» **What is needed**
Your task is to retype, exactly, the line containing "The image size" and every later line through the end of the listing, with pictures omitted.

» **Input material**
Start of Block

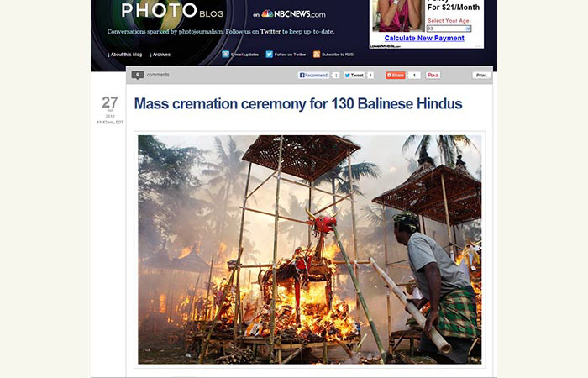Click the Tweet count bubble showing 4
Viewport: 588px width, 378px height.
[370, 75]
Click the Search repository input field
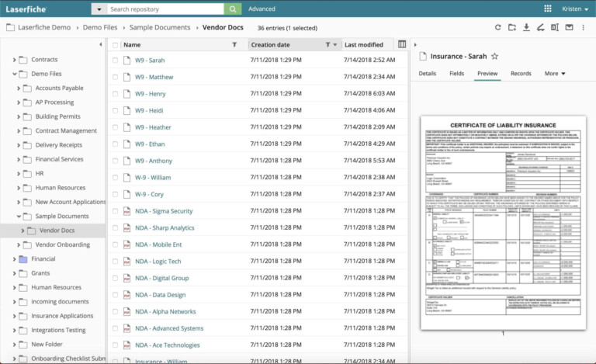Screen dimensions: 596x364 [165, 9]
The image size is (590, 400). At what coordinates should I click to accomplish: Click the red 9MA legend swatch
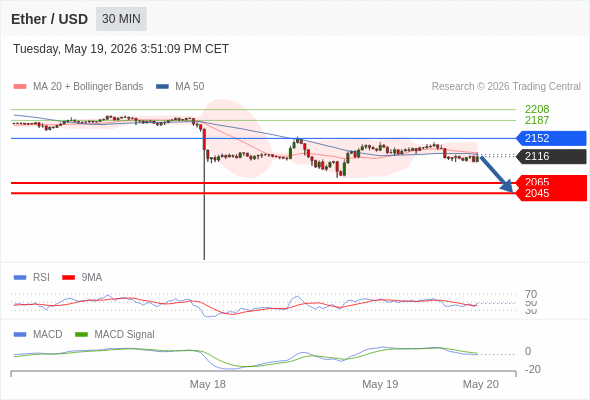click(x=68, y=278)
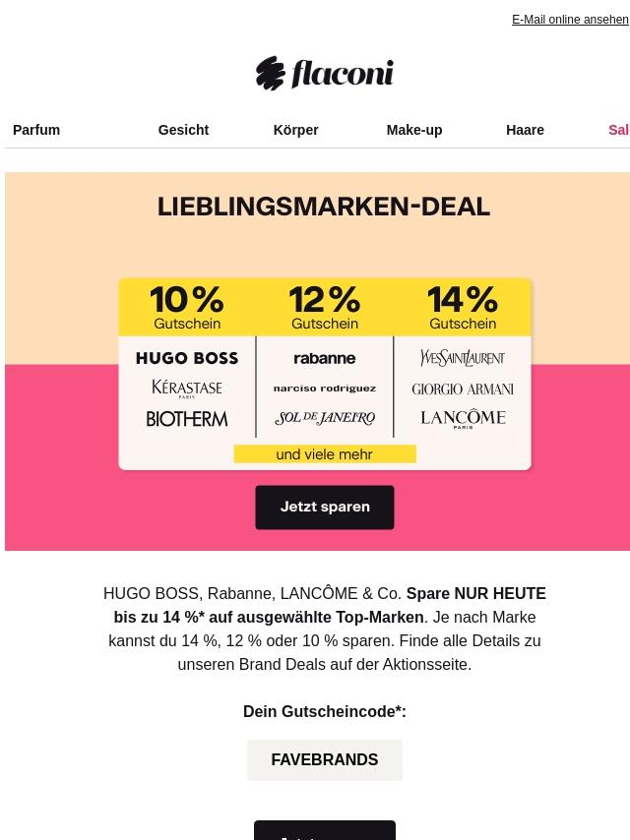Open the Körper navigation item
Screen dimensions: 630x840
coord(296,130)
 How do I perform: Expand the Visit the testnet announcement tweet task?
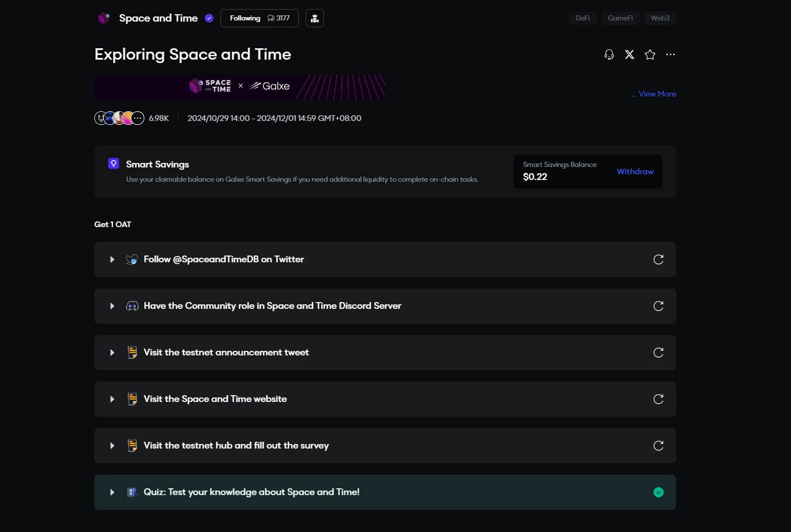tap(112, 353)
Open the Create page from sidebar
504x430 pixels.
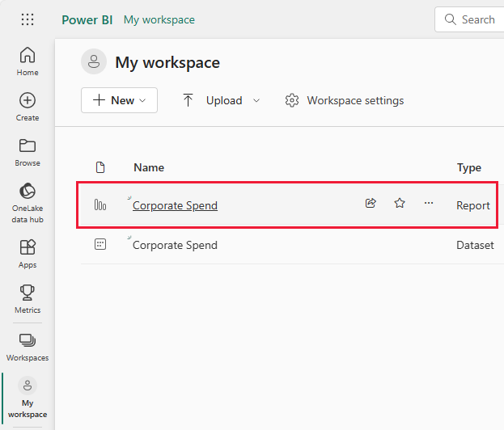28,107
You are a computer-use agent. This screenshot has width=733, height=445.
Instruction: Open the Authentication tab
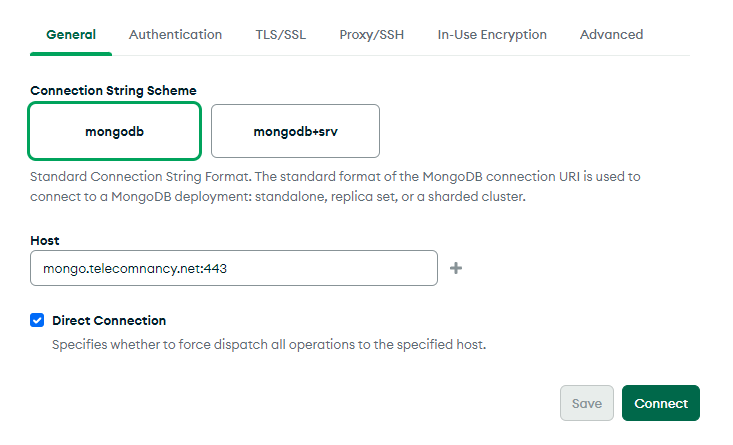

End of Block

» **Reply to the task**
The image size is (590, 400). At what coordinates should I click to accomplish: Click the red 9MA legend swatch
click(x=68, y=278)
Open the Körper navigation item
Screen dimensions: 630x840
coord(296,130)
 How do I perform: Expand the Visit the testnet announcement tweet task?
tap(112, 353)
Open the Create page from sidebar
504x430 pixels.
28,107
You are a computer-use agent. This screenshot has width=733, height=445.
Instruction: Open the Authentication tab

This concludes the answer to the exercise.